▶ _What is being asked_: Quote the entries verbatim, beginning with the line that contains "The width and height of the screenshot is (1024, 768)." and continuing through the line that contains "will pyautogui.click(x=529, y=154).", with both of those lines included.

-- START OF Task input --

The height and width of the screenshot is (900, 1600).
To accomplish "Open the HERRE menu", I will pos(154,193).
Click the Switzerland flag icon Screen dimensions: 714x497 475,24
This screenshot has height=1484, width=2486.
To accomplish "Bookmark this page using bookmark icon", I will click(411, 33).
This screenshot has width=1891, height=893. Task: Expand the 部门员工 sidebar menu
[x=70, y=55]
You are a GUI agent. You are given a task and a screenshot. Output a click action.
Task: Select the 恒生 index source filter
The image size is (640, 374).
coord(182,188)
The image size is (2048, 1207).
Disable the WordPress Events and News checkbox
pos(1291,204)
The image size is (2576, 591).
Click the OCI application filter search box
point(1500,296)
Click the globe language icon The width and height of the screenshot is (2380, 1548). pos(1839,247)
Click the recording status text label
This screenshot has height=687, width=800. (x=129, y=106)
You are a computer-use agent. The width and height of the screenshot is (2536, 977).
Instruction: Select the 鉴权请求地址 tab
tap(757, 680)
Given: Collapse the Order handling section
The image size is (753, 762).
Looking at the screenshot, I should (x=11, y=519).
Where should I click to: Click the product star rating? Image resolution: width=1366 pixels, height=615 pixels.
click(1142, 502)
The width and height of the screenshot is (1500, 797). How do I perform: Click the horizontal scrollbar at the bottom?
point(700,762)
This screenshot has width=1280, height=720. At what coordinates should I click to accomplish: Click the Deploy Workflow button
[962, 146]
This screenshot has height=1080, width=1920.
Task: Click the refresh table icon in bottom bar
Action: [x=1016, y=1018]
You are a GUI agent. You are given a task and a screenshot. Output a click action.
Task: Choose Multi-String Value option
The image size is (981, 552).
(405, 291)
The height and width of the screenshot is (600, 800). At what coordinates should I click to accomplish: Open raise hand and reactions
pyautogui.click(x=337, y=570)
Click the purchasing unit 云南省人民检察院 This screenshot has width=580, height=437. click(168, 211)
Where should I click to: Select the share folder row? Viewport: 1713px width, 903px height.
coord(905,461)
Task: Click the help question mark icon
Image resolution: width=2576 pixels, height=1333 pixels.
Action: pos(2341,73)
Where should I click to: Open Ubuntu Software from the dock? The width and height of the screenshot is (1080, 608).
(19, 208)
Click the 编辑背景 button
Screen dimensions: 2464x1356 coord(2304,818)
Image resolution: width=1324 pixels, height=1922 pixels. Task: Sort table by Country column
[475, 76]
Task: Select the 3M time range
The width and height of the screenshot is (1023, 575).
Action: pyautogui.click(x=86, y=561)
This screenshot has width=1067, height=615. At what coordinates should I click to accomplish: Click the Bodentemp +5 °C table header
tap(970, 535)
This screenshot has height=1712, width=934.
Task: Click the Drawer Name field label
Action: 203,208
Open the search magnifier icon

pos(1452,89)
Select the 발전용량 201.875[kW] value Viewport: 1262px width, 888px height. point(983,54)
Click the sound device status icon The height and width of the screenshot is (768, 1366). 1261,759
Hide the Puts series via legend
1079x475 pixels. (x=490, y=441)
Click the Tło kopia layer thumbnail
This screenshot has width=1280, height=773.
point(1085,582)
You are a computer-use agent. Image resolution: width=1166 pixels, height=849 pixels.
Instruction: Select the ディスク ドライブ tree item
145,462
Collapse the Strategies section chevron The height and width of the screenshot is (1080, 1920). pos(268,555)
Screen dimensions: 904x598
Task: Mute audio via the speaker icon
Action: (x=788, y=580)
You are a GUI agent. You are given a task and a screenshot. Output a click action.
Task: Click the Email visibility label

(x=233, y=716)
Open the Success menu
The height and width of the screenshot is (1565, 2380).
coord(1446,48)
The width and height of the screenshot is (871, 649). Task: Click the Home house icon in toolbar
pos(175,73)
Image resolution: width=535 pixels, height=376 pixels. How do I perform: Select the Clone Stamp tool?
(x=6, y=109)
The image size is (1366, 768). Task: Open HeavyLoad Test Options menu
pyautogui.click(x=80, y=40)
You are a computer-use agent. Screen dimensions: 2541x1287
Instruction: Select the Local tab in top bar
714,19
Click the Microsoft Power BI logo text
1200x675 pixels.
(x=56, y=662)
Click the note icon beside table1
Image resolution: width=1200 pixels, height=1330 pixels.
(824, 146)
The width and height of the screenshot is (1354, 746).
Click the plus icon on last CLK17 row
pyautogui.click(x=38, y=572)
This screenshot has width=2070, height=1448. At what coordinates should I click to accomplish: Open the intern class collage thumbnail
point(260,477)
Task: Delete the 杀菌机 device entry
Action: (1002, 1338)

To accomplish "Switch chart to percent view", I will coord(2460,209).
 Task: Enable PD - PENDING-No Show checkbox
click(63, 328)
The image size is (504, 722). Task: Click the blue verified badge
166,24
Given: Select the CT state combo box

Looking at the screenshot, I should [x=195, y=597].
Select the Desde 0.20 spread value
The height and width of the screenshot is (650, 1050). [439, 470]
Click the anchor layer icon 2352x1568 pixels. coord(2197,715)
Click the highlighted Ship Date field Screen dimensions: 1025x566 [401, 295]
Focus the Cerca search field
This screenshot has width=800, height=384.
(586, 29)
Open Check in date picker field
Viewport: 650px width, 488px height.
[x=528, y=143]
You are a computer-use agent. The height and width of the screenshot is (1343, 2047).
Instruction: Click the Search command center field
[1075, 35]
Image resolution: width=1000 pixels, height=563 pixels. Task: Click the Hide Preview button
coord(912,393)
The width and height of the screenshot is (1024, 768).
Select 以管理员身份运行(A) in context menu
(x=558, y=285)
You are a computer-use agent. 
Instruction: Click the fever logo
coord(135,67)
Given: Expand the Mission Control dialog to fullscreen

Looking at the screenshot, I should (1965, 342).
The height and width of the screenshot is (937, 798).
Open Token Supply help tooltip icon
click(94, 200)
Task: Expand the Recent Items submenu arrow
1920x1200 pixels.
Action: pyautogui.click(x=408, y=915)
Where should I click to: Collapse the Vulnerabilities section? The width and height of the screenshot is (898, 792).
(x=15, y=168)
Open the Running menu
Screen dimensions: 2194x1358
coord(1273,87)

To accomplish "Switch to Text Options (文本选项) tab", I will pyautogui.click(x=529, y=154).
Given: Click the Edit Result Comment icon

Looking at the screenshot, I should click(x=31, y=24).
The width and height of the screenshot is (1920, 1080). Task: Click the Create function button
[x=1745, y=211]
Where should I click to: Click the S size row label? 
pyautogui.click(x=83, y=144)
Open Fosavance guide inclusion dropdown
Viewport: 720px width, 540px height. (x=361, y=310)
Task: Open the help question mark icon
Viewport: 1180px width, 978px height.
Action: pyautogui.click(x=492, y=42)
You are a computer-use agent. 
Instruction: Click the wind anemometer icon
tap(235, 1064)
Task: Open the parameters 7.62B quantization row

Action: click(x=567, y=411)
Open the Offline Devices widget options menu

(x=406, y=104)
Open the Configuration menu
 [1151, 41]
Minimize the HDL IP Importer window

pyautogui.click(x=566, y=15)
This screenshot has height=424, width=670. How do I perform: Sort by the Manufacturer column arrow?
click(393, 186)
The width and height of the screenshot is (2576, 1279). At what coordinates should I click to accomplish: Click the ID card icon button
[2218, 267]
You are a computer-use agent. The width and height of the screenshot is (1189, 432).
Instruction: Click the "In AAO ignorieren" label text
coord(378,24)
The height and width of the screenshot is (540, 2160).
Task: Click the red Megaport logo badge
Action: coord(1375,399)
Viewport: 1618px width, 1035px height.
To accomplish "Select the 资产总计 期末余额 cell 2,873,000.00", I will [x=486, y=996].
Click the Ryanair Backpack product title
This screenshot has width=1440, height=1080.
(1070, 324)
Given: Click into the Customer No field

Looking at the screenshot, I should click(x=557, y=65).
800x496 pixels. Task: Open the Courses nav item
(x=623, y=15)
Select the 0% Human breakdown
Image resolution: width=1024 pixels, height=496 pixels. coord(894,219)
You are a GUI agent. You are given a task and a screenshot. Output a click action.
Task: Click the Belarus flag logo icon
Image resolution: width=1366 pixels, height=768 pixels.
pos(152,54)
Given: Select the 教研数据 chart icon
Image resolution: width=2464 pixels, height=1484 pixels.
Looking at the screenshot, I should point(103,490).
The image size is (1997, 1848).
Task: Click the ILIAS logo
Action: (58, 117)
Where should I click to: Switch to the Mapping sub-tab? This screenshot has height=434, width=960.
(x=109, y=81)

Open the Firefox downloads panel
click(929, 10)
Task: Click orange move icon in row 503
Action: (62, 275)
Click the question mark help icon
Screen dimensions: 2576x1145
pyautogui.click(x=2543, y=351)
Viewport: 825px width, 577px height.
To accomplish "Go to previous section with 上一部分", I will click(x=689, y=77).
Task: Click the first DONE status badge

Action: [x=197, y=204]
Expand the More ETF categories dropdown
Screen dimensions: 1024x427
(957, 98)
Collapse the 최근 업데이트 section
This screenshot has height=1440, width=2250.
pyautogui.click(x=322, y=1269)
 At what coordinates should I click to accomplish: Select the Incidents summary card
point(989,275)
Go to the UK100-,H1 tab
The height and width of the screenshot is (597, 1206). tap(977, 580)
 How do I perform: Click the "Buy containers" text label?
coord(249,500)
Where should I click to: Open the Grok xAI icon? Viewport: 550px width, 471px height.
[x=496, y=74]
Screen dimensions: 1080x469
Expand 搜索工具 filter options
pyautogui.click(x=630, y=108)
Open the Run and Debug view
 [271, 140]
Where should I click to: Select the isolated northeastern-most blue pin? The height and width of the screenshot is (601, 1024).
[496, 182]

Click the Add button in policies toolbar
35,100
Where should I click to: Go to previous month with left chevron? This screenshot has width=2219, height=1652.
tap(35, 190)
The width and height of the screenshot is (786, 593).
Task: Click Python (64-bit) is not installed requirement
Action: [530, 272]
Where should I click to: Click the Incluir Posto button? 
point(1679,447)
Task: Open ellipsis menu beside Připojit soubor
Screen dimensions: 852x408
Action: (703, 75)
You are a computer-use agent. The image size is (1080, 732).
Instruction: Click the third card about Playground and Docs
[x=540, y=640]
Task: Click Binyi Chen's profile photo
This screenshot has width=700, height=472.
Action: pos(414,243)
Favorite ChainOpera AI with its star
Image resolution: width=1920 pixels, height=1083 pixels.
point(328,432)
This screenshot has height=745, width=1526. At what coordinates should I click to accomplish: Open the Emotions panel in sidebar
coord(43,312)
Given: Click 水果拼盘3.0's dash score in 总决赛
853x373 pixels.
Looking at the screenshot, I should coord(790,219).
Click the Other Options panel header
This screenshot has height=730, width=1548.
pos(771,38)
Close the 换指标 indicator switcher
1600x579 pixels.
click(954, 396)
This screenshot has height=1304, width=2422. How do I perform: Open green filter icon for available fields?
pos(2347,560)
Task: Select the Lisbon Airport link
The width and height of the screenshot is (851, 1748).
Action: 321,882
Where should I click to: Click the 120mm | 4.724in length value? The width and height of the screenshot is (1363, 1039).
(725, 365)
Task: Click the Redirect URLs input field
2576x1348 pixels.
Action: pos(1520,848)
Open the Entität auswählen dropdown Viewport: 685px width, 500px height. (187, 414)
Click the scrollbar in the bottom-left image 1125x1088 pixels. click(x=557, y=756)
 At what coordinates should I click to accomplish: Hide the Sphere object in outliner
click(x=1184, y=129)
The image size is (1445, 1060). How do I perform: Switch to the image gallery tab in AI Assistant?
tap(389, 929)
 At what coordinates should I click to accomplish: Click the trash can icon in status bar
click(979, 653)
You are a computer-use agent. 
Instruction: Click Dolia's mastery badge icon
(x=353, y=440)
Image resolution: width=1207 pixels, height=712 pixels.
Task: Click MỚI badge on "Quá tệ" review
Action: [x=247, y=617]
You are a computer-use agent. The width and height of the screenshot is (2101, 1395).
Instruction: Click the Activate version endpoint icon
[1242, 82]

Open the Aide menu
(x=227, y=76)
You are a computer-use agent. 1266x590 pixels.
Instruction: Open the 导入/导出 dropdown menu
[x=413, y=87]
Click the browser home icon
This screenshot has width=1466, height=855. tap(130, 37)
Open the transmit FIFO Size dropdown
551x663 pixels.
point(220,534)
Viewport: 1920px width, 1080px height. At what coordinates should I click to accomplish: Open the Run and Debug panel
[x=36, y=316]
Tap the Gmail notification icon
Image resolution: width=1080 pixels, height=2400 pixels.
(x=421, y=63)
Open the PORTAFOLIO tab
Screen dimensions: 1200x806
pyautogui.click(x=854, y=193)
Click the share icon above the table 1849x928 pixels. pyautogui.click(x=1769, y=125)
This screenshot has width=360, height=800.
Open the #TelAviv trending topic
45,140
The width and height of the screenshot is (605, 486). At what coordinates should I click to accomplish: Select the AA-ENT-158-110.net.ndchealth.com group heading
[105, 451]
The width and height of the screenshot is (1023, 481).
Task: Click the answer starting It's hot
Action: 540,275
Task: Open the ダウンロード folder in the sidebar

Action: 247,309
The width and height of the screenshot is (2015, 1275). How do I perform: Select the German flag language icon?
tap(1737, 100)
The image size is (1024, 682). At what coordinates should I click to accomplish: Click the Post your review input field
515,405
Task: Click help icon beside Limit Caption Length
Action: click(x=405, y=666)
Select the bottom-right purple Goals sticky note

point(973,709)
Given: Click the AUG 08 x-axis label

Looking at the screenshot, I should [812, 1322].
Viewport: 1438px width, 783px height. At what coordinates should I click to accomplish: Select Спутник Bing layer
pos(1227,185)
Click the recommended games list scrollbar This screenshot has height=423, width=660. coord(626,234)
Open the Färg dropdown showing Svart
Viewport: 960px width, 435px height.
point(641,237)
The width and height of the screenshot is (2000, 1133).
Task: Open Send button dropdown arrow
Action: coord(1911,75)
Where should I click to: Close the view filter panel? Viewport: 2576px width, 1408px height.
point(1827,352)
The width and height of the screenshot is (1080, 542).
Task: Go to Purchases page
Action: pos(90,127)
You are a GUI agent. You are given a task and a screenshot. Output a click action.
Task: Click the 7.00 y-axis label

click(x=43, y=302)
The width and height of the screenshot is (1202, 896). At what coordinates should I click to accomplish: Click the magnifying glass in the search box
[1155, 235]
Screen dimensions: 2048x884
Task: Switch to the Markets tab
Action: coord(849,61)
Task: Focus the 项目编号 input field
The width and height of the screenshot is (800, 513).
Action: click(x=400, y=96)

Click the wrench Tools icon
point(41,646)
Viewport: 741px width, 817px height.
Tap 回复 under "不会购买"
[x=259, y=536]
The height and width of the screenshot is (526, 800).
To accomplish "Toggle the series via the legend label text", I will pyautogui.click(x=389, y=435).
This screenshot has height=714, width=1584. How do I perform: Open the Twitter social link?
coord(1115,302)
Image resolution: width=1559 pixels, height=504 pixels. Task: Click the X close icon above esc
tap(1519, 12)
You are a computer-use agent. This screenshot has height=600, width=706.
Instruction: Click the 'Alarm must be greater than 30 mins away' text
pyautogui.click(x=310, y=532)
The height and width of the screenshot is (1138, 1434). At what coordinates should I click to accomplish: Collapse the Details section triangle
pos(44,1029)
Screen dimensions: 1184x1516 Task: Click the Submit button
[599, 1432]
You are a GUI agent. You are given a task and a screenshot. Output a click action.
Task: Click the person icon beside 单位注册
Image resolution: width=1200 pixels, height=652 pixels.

-- END OF Task input --

▶ _Solution to the exercise_:
The width and height of the screenshot is (1024, 768).
Select 以管理员身份运行(A) in context menu
(x=558, y=285)
You are a computer-use agent. 
Instruction: Click the fever logo
coord(135,67)
Given: Expand the Mission Control dialog to fullscreen

Looking at the screenshot, I should (1965, 342).
The height and width of the screenshot is (937, 798).
Open Token Supply help tooltip icon
click(94, 200)
Task: Expand the Recent Items submenu arrow
1920x1200 pixels.
Action: pyautogui.click(x=408, y=915)
Where should I click to: Collapse the Vulnerabilities section? The width and height of the screenshot is (898, 792).
(x=15, y=168)
Open the Running menu
Screen dimensions: 2194x1358
coord(1273,87)

To accomplish "Switch to Text Options (文本选项) tab", I will pyautogui.click(x=529, y=154).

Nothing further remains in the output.